If anyone’s interested, there is a DVD available with the Wyong Drama Group Production of “Other Times” showing Pete in his role as Josef Hulz. I should be able to get you a copy if you give me your mailing address and are patient.
Pete later stepped out of his shell by playing keyboards for Blue Max, and other groups (Need more here).
I’m not sure how to end this piece, but maybe if I let you know how the end was for me, then this will let the story come to an end naturally. About 8 weeks ago now I phoned Pete up, out of the blue, to see how he was going. I hadn’t made contact for a few months previous. He answered the phone in a pained voice, and he couldn’t keep the conversation up. He was so exhausted, and tired that he couldn’t string an entire sentence together. I didn’t think too much of it and didn’t phone back for probably a month, and when I did, I was in hospital, just killing time while on the ward. He sounded worse and was totally zapped of energy. I rang Paul with my concerns, but he assured me that Pete did NOT want to go to hospital, despite the offer being on the table at any time.
Pete steadfastly avoided going to hospital, as you may well know, he absolutely hated them, and anything else to do with the modern Western Medical System.. Fortunately after three weeks they let me out, and a few days later (Thursday 30 August) I went up to see Pete. He was stuck in his chair, very weak and had to get my help to move himself back up in the chair after he had slipped down. I came back on the Saturday night (1 September) and he seemed a bit better. He was able to talk for longer periods, but he was still dreadfully weak – he said to me that he’d just run out of energy.
On Sunday morning Paul phoned me to say Pete had called him up and said he had to go to hospital. They phoned an ambulance and Pete walked into the back of the vehicle which took him to Wyong Hospital. After a lot of tests, scans and interviews Pete went into the High Dependency Unit (a little like Intensive Care only each patient is one-on-one to a nurse in the ICU, whereas in the HDU it can be two-on-one).
I came in to see him on Sunday afternoon, but was told he was still sleeping and too tired to see anyone else (other than his brother Paul). On the Monday I phoned, and they said he had just been put on a ventilator, and he wouldn’t be able to talk to me anyway.
On Tuesday I just went up, and at 3pm they said they’d like to take Pete off the ventilator and se if he could still breathe. He may not, or he may go on for weeks. There was a 4-inch mass on his lungs, and a litre of fluid around his heart, so it was pretty bad – we should get all the family members together for the extubation.
By 6 O’clock everyone had arrived – Paul, Megan, Talia, Sara, Korrine, Lauren and myself and he was taken off the ventilator. He kept breathing by himself, but never did resume consciousness. As the hours went by, Megan and the girls went to get food, leaving me and Paul there. I waited a while longer and ended up going home at about 9 O’clock.

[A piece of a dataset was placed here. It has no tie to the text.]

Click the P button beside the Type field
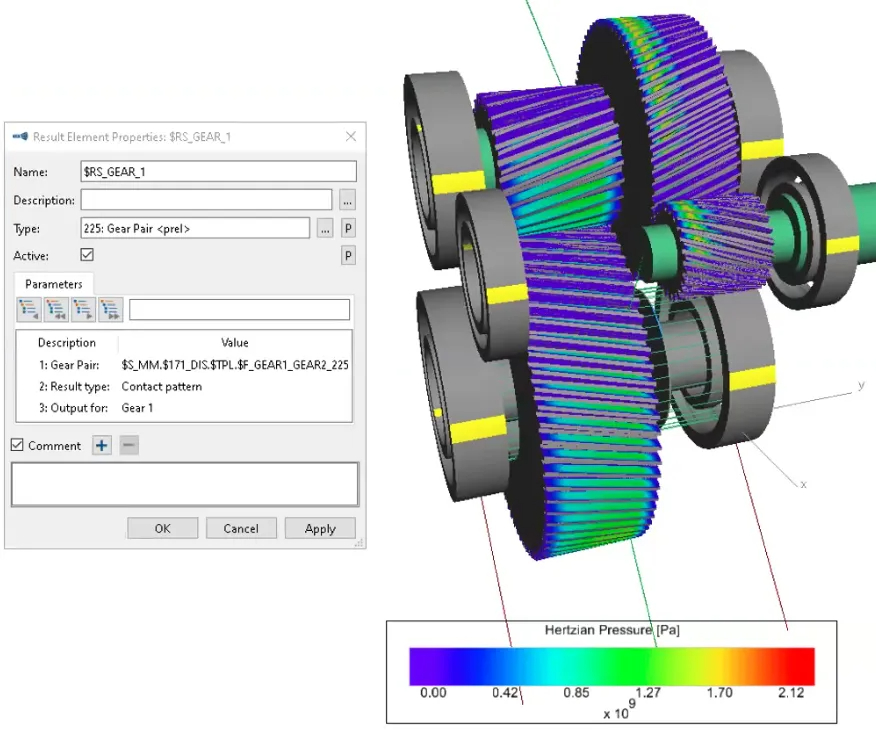This screenshot has height=730, width=876. (348, 229)
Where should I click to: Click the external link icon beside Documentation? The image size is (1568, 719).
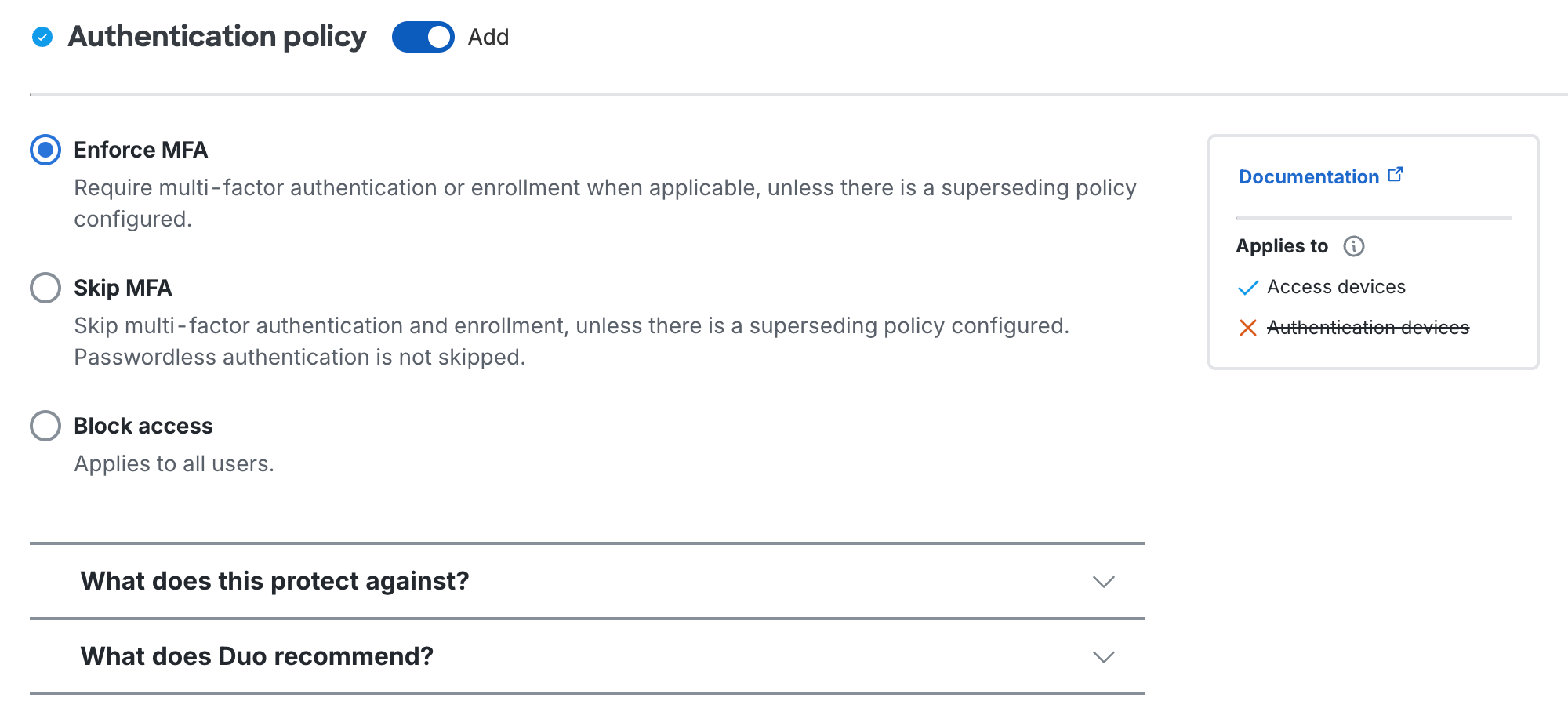click(1396, 174)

After I’d gotten home and settled in a bit, my mobile phone rang. It was Paul, and I knew what it was before hitting the answer button. Alas he had gone, about half an hour after I left, at 9:30. He just ended up breathing more and more slowly, and finally stopped. It was really peaceful. Pete had finally completely run out of energy, and started a big long Astral Travel.
We’ll all miss you so much, Peter Nicolas.
I think we should all give him a final applause, not just for his role as Josef Hulz back in 1996, but for his entire life. Indeed let’s make it a standing ovation.